The request to hold what was billed as the first annual Heavy D and Puff Daddy Celebrity Charity Basketball Game was made to City College officials on Dec. 1 by the Evening Student Government.

The application did not specify the size of the expected audience, but school officials expected a sellout crowd for a gym that holds 2,700 people in its bleachers. About 1,500 tickets had been sold by last Friday for $12 each; the other 1,200 were to be sold at the door for $20. Handbills said the profits were to be donated to the AIDS Education Outreach Program.

The crowd began to gather outside the gymnasium on Convent Avenue about 3 p.m. By 5 p.m., when the first police contingent arrived, the crowd had swelled to thousands and they were milling about and disorganized, the Police Department's chief of patrol, Mario A. Selvaggi, said.

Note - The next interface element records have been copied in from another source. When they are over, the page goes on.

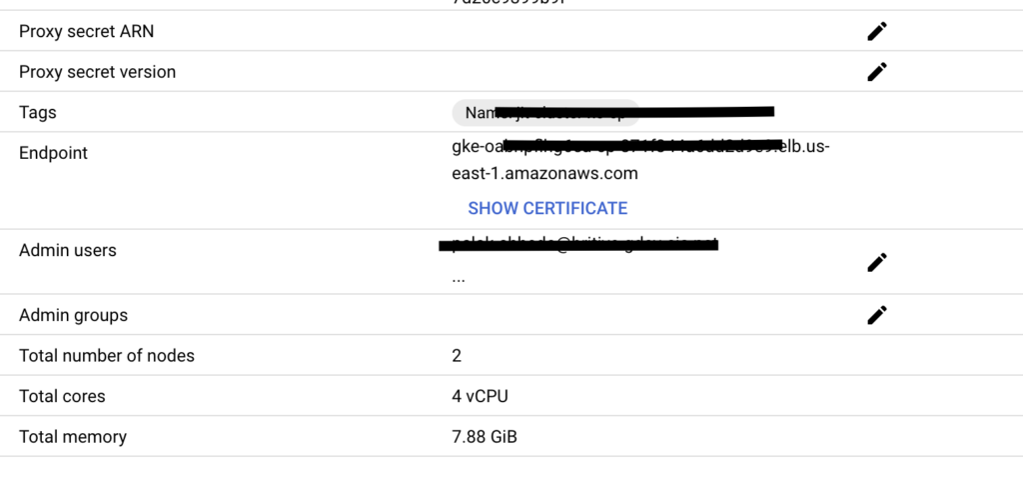Click the Endpoint row label
This screenshot has height=492, width=1023.
click(53, 153)
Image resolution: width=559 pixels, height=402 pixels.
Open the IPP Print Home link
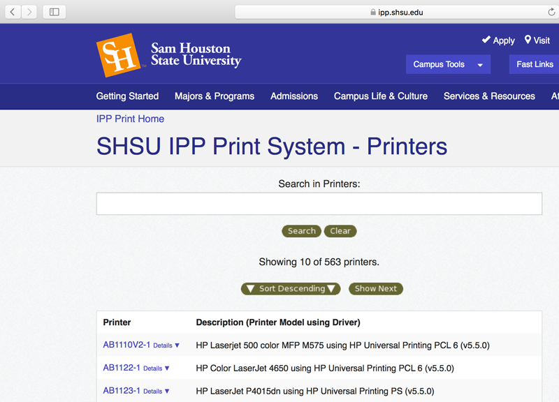click(x=130, y=119)
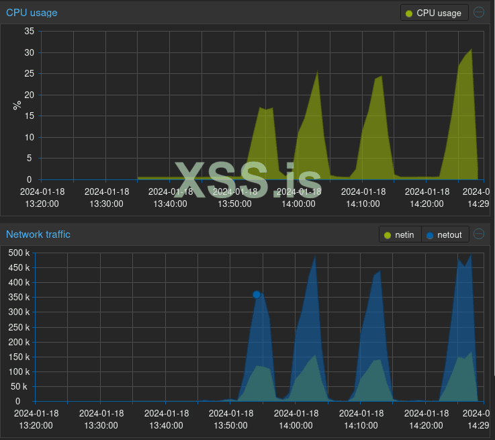Screen dimensions: 495x440
Task: Click the highest CPU peak near 14:28
Action: 471,49
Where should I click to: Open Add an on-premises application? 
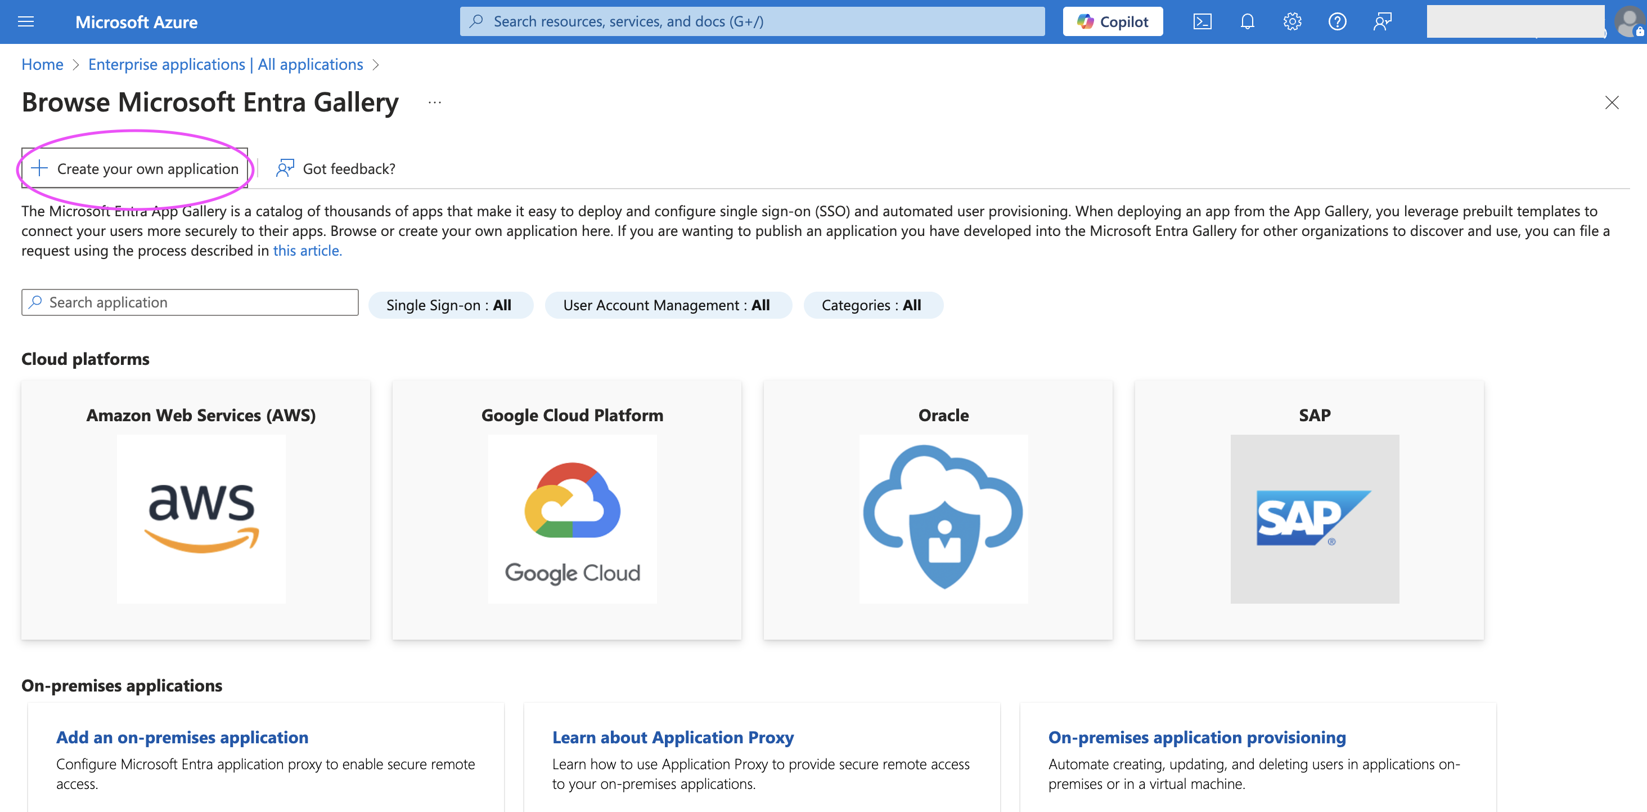(x=182, y=737)
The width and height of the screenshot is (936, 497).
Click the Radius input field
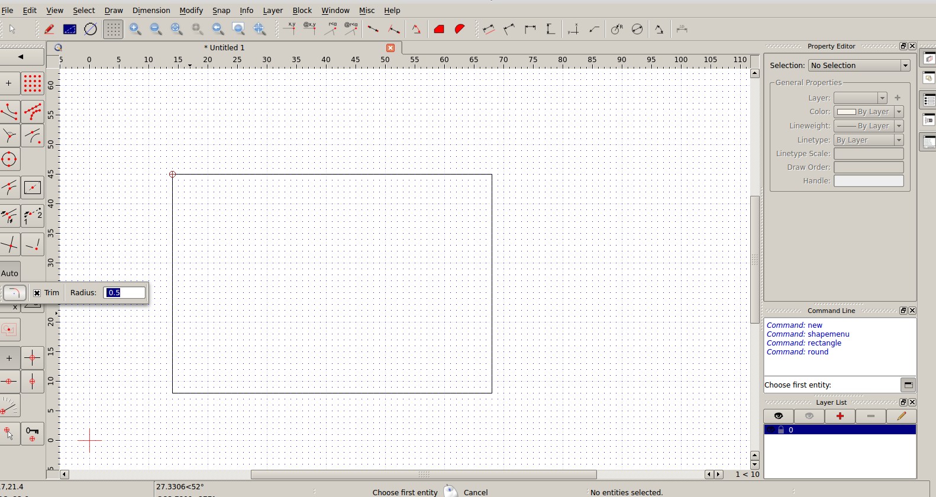coord(124,293)
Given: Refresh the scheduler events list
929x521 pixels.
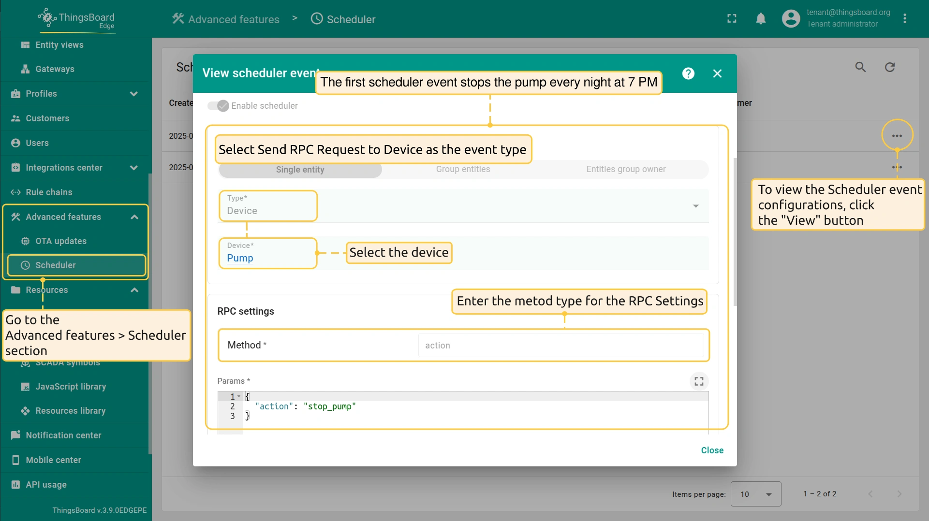Looking at the screenshot, I should pos(890,67).
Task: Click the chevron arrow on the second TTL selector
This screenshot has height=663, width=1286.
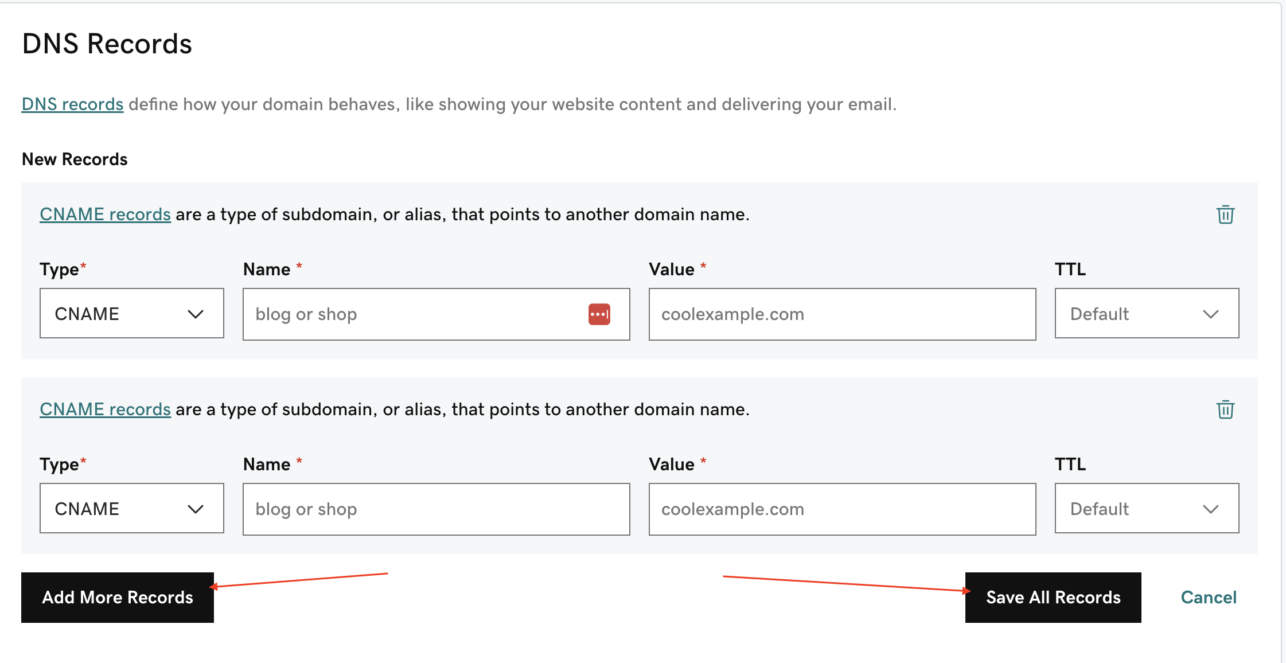Action: point(1210,509)
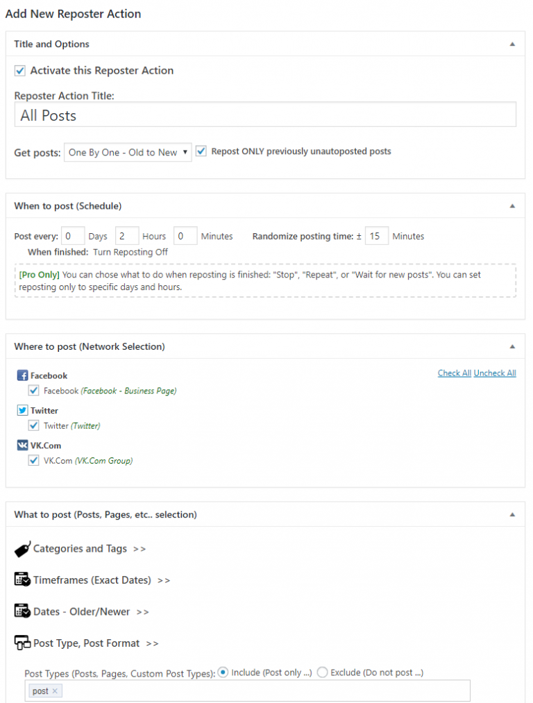Click the Facebook network logo icon
533x703 pixels.
click(22, 375)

The doors opened shortly after 5 p.m. Two lines were formed, one for ticket-holders and another for those who would buy their tickets inside. Many witnesses said, however, that hundreds of people without tickets began to cut into the lines, pushing and shoving, growing rowdier by the minute.

For more than an hour, as tensions mounted and occasional fights broke out, each line funneled through a separate entrance of double glass doors at the street level, then moved through a glass-walled lobby and down a 12-foot-wide staircase to the basement level entrance to the gymnasium.

On the basement landing was a row of four orange metal doors -- each opening toward the incoming crowd -- but only one door was kept open, allowing first the ticket-holders and then those who were buying tickets to go through singly or in small groups.

The game was to start at 6 p.m., but as 7 o'clock approached, it had not begun, the stands were almost filled to capacity, the lines had almost stopped moving, and witnesses said there were more than 2,000 people still outside, waiting to get in. The game finally began.

What touched off the stampede was still unclear yesterday.

The pressure moved like a wave of humanity through the crowd. A glass door in the lobby shattered as the wave squeezed through the mass of hot, sweating people in the lobby and down the jam-packed stairwell, where the crush was greatest.

At the bottom of the stairs, people began to falter under the crush.

Many in the bleachers were watching the game, which had begun, and were oblivious to what was happening at the door. Then, an announcement came over the public address system. The game would be canceled, it said, because three people had died outside.